3.2.4
Inbouw van de unitkern
1. Schroef de wandsteun losjes tegen de binnenwand en zorg ervoor dat de stroomkabel door het links
of rechts voorziene gat onder het kerngat kan worden gevoerd. Laat deze kabel voldoende ver uit het
gat hangen om hem later aan de printplaat te kunnen aansluiten. Bij het doorvoeren door het linkse
gat moet minstens 30 cm kabel overblijven, en minstens 50 cm bij gebruik van het rechtse gat naast
het kerngat. De sectie Elektrische aansluitingen verstrekt hierover bijkomende informatie.
Controleer vooraf de vereiste draagkracht van elk montageoppervlak (het eigen gewicht van
de ComfoAir 70 is 22 kg) en de veilige montagemogelijkheid aan de hand van voldoende
lange pluggen en schroeven. Het meegeleverde montagemateriaal moet enkel als aanwijzing
worden aangezien. De verantwoordelijkheid voor een veilige montage rust op de klant /
installateur!
Eventueel moet de EPP-buis worden ingekort op de lengte van de mantelbuis +5 mm of de
wanddikte, zodat deze op de gevel aansluit. Vanwege de scheiding van de EPP-buis in twee
secties, raden wij aan om de bovenste en onderste helft te snijden en vervolgens het
blootgestelde middenstuk te snijden.

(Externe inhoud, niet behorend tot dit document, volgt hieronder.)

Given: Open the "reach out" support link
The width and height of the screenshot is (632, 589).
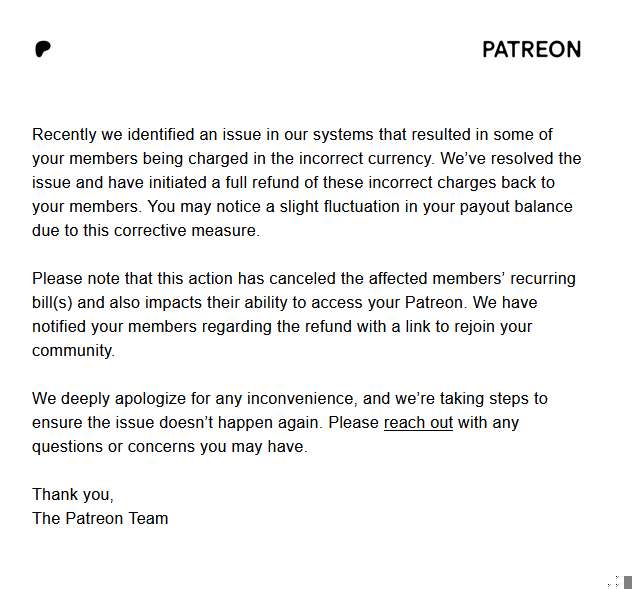Looking at the screenshot, I should point(418,422).
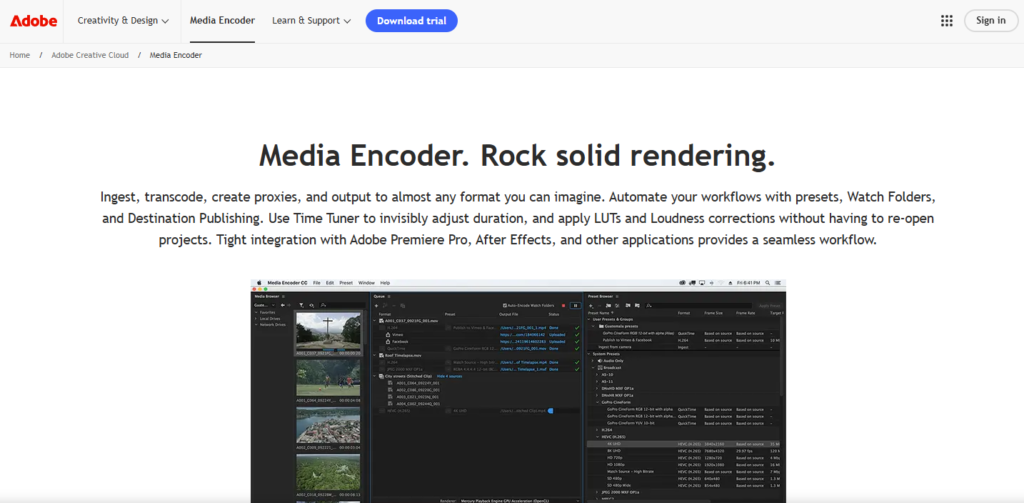
Task: Click the red stop queue icon
Action: pos(563,305)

Een eenvoudig mes mag de middelste scheidingsgroef
niet raken, waarmee het gevaar bestaat dat deze afbreekt.
2. Besproei de binnenzijde van de mantelbuis met silicone-spray, waardoor de unit er eventueel
gemakkelijker kan worden ingevoerd.
3. Schuif de unitkern volgens de onderstaande figuur in de mantelbuis en sluit de voedingskabel aan op
de printplaat (zie sectie Elektrische aansluitingen).
4. Alvorens de unitkern volledig in de buis te schuiven, sluit de kabel van de bedieningsunit aan op de
besturing (zie sectie Elektrische aansluitingen).